L'espace vital étant réduit, des querelles de terres éclatent entre les éleveurs et les agriculteurs sédentaires. Les deux communautés ne s'entendent pas sur les modalités de partage de cet espace vital. Les éleveurs ne comprennent pas ou font semblant d'ignorer l'importance de la jachère, chose fondamentale pour un agriculteur. Ils envoient leurs bêtes détruire la jachère, soulevant de sanglants conflits. Or pour un paysan, un terrain surexploité doit pouvoir se reposer pour se reconstituer. Ce conflit tend à devenir endémique et les différentes solutions esquissées à travers forums et conférences-débats sont loin de satisfaire les deux parties.
A cette cohabitation explosive, il faut ajouter les agents des Eaux et Forêts qui, acculés par des arriérés de salaires et la conjoncture économique, créent un nouveau conflit en se livrant dans les campagnes reculées à des pratiques fort contraires à leurs attributions. Ces véreux fonctionnaires vivent sur le dos des populations rurales, au point que le député de Bousso, Al Hadj Tahirou, est monté au créneau pour dénoncer la situation.
Citons quelques cas. En rentrant des champs, un paysan a tué un écureuil pour varier un peu son alimentation. Repéré par les agents des Eaux et Forêts, il a dû payer une amende de 50.000 fcfa. Une somme vraiment exagérée, vu le revenu de ce malheureux paysan: un écureuil coûte entre 200 et 300 fcfa sur les marchés de la brousse.
Il en est de même pour cet éleveur qui avait piégé derrière son campement une hyène qui avait dévoré son veau.

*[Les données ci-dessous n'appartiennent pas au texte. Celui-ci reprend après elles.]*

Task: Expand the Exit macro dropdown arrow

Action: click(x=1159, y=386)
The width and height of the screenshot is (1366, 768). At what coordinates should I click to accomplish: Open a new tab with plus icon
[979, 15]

Il a également été condamné à payer 50.000 fcfa. C'est encore le cas d'un paysan chez qui on a trouvé une hache et qu'on a accusé d'être un braconnier. Or, la hache fait partie des armes traditionnelles des agriculteurs. Le paysan a été attaché derrière un cheval et traîné par terre.
On peut se demander si ces fonctionnaires de l'Etat sont des agents assermentés. Dès que quelqu'un de courageux essaie de s'opposer à eux, ils lui demandent goguenards: "Est- ce toi qui nous a placés ici?". Un euphémisme pour dire qu'ils ne répondent qu'aux autorités centrales qui les ont affectés en brousse.
Si rien n'est fait rapidement dans ce conflit qui empoisonne l'atmosphère, c'est tout le pays qui va s'embraser. D'ailleurs ces genres de conflits entre paysans et agents de l'Etat sont aussi monnaie courante les derniers temps dans le reste du pays. A Nokou, par exemple, une localité d'une autre préfecture, la Ligue tchadienne des droits de l'homme a dénoncé, le 24 février dernier, par un vigoureux communiqué de presse, le fait que "les agents de sécurité sèment l'insécurité dans le pays". Il faut dire que cette haine entre ruraux et agents de l'administration est la conséquence directe de la tribalisation des nominations à des postes de responsabilité. Le fonctionnaire se sent lié d'abord à celui qui a participé à sa nomination.
Dans un pays longtemps miné par des conflits armés, par un certain repli identitaire et par des indices notoires de pauvreté, des troubles peuvent à tout moment remettre en cause sa relative stabilité. Aussi, la situation explosive que vivent les populations du Chari-Bagirmi n'est pas de nature à encourager les efforts de développement du monde rural qui se font à travers les conventions signées entre les partenaires du Nord et la République du Tchad.